Der Grieche, der zu Hause seine Frau philisch und beim Gastmahl seinen Jüngling erotisch liebte (oder zu Zeiten umgekehrt), musste sich über Polyamorie keine Gedanken machen. Insofern ist für mich unsere reichhaltige Erörterung hier ein Spiegel eines Problems unserer Zeit, also nichts Allgemein-Menschliches, sondern kulturell Bedingtes und damit Anerzogenes. Der Gedanke, Polyamorie könnte an der banalen Frage "GV: ja/nein" festgemacht werden, zeugt schon von diesem Problem. Eine solche Verengung der Sicht auf die Liebe behindert eine fruchtbare Phänomenologie der Polyamorie.
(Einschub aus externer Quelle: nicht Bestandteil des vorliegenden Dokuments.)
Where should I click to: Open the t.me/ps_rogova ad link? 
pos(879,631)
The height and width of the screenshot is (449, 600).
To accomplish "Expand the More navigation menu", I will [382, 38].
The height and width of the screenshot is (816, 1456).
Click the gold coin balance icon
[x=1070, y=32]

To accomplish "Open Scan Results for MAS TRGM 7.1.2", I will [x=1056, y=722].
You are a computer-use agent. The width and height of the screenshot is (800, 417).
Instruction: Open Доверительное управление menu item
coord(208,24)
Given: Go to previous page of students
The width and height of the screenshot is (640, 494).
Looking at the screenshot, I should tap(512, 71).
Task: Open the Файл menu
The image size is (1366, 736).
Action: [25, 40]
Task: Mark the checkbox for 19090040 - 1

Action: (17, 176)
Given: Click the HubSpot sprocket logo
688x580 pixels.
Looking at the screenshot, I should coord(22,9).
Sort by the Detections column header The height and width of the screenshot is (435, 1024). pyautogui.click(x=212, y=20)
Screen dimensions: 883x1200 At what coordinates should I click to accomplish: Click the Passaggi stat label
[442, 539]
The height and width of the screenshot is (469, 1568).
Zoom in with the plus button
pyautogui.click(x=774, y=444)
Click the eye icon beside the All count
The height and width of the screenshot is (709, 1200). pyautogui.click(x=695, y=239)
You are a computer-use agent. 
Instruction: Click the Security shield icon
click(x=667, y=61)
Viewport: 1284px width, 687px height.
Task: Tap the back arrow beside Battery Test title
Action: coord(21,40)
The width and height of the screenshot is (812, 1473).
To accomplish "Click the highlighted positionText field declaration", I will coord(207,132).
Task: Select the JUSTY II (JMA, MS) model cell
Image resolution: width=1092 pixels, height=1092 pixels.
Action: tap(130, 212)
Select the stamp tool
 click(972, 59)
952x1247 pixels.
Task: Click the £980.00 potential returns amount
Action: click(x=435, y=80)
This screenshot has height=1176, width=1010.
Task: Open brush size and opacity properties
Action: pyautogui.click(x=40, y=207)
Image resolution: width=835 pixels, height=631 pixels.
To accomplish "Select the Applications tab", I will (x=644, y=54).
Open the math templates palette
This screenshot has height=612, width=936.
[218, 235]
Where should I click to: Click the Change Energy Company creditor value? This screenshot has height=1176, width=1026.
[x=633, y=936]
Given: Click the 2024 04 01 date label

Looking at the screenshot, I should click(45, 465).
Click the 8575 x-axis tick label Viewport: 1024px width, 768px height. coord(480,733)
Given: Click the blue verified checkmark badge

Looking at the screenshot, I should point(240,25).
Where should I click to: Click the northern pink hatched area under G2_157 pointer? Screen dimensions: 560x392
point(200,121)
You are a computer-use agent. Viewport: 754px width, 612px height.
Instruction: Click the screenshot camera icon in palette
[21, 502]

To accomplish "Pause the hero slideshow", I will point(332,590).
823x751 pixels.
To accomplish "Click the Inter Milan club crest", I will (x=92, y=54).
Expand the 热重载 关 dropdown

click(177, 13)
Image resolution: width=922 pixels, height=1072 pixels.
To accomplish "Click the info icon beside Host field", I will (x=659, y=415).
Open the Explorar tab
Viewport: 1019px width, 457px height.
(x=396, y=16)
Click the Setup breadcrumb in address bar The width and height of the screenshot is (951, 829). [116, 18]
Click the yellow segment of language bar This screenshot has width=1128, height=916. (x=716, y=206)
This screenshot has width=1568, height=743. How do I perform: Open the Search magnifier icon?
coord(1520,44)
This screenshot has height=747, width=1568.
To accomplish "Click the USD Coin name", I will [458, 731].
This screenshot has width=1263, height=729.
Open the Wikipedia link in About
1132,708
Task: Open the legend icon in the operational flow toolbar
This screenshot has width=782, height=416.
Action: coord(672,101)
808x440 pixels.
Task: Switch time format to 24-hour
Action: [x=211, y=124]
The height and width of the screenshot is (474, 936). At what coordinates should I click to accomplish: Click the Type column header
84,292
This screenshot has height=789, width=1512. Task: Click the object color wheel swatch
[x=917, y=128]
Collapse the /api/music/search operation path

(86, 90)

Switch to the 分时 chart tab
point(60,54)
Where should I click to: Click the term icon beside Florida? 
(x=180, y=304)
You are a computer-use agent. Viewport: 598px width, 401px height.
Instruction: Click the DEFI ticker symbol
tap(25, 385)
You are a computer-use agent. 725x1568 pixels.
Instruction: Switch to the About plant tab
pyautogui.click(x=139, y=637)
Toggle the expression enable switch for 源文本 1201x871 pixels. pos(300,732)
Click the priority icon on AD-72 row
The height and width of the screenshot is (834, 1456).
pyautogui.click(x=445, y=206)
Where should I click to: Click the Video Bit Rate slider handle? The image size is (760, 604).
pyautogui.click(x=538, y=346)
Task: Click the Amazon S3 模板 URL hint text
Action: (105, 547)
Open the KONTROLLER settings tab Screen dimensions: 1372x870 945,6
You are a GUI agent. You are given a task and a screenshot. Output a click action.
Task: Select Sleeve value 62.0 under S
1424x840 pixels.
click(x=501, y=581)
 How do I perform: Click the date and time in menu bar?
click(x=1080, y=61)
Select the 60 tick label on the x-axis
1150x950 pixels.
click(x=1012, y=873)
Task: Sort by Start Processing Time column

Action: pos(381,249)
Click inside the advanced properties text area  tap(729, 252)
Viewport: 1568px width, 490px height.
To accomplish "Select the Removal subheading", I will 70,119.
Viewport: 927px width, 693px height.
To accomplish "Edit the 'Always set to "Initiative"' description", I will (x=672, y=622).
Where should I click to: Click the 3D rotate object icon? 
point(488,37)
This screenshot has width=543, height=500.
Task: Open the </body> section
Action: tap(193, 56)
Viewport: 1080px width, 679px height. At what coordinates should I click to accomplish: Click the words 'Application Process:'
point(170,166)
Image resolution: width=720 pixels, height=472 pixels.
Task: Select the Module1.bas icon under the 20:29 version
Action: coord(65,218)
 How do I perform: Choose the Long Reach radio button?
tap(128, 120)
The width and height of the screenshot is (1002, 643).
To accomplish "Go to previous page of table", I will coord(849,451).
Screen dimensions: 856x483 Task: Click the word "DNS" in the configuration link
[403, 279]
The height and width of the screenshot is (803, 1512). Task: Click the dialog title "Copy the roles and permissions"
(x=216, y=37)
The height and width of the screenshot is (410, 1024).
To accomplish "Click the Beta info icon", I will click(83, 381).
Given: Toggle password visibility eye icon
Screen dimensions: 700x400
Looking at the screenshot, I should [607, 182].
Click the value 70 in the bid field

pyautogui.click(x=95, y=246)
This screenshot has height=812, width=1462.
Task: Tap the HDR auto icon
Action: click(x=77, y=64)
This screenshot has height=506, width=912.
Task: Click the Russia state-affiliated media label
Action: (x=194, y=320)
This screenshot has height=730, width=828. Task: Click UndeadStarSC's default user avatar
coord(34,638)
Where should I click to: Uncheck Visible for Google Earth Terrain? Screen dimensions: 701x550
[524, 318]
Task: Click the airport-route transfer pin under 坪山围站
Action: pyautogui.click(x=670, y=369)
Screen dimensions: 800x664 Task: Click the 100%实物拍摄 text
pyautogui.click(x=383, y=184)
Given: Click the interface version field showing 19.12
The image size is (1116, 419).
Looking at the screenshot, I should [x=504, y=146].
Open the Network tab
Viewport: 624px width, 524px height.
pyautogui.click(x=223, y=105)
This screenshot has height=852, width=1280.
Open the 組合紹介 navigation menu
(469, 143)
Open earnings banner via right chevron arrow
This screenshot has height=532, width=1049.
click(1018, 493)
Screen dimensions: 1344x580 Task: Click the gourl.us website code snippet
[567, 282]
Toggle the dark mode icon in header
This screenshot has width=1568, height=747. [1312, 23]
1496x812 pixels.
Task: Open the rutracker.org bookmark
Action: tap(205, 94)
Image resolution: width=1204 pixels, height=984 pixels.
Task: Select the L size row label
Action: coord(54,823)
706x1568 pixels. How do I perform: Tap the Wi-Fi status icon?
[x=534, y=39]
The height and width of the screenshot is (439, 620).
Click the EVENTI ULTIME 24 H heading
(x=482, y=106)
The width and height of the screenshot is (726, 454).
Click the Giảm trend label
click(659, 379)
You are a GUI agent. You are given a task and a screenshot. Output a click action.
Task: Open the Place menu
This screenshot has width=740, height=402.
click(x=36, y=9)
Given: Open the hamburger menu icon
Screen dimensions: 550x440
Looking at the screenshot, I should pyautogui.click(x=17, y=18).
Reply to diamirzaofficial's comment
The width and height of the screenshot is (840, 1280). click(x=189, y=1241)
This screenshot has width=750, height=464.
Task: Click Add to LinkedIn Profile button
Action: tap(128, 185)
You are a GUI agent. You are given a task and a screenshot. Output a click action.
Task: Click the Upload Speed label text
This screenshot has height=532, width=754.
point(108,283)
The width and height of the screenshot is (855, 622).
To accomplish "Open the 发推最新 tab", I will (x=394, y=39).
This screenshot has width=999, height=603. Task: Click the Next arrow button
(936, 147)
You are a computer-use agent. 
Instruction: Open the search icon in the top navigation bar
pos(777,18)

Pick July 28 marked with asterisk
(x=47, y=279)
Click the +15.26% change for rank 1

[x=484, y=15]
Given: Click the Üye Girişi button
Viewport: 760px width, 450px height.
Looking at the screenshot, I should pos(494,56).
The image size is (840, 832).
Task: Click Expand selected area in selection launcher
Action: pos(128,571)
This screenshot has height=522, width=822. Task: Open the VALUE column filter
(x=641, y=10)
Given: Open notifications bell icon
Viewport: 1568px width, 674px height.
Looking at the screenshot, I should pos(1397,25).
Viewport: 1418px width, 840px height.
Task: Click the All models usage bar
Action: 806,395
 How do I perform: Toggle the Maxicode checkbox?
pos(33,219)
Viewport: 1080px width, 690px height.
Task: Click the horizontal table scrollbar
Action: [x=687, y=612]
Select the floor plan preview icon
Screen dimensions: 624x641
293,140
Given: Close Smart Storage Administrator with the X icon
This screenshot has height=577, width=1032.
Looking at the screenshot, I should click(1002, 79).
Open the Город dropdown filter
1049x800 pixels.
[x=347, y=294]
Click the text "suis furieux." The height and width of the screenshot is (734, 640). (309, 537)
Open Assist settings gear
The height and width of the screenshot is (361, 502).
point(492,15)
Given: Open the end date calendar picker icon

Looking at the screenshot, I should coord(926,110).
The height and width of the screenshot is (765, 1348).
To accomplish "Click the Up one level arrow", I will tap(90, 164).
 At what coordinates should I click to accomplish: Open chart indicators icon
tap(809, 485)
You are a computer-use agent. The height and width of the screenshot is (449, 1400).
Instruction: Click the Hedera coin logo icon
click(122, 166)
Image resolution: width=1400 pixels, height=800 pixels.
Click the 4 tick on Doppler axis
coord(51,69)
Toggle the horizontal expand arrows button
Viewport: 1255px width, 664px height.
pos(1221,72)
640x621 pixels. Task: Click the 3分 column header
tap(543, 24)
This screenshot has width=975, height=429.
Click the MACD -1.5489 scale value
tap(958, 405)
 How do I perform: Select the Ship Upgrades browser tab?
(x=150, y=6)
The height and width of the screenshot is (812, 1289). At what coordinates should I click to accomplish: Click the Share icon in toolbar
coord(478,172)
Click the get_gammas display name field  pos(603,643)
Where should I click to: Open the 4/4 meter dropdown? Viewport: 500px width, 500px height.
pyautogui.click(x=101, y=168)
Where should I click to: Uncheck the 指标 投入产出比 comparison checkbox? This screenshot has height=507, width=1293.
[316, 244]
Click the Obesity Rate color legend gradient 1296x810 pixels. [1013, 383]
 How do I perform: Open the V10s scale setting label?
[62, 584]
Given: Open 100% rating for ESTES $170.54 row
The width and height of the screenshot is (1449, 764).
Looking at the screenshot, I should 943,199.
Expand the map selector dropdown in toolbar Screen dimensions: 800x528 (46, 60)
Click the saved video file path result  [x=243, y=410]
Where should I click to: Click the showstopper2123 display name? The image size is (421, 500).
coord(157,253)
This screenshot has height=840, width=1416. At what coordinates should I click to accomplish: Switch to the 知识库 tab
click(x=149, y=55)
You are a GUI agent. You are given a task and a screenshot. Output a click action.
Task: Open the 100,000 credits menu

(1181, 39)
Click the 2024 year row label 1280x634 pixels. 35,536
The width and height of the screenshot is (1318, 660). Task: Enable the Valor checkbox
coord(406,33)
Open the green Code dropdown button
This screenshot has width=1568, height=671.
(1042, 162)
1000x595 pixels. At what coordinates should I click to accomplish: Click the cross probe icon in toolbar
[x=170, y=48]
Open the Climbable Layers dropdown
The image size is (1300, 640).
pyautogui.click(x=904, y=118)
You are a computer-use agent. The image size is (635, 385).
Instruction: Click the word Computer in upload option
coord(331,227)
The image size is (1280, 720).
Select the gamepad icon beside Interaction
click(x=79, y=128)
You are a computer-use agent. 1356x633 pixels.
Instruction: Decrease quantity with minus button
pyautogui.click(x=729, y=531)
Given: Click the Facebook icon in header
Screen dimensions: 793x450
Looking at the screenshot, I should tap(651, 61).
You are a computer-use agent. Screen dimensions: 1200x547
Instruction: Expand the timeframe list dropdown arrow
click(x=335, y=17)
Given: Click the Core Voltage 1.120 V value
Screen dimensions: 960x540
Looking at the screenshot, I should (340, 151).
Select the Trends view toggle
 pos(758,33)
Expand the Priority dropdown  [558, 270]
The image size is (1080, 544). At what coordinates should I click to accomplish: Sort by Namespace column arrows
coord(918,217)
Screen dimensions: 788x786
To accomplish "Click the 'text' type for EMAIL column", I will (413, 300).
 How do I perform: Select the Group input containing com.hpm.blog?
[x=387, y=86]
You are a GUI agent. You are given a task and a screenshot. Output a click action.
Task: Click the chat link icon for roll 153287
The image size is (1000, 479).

Ich sehe den möglichen Gewinn unserer Erörterung darin, dass sie uns aufzeigen kann, wie eng die Gefühlsschubladen sind, die wir uns zuerst selbst gebaut und uns dann später hineingezwängt haben (Das bedeutet umgekehrt noch lange nicht, dass wir die alte Kommode, in die diese Schubladen gefügt sind, mit dem Vorschlaghammer zertrümmern müssen). Diese Enge bedeutet zunächst Abhängigkeit, denn in der Enge haben wir unsere Verlustängste konstruiert, und nahezu jeder unbedachte Seitensprung zeigt in seinen schmerzhaften Folgen diese Abhängigkeit.
Begrüssen würde ich es, wenn hier auch Äusserungen von Ina, ihrem zweiten Geliebten, Mikes Geliebter, Lethes Mann und Lethes Dom und von Iwans Subs zu lesen wäre. Wie sähe deren Blick auf das Phänomen der Polyamorie (bzw. Polytestosteronchemie) aus? Und noch utopischer: hätte ich eine Zeitmaschine, würde ich die heutigen Beteiligten gerne in zehn Jahren befragen. Denn dann existiert JC sicher nicht mehr und all unsere Postings sind der Delete-Taste eines Serveradministrators zum Opfer gefallen ….
Stephensson:
Mein Dom liest hier mit und könnte sich äussern, wenn er will. Mein Mann leider nicht, denn er ist chronisch krank und hat seit Jahren keinen "Bezug" mehr zu Erotik, er hat kein Interesse.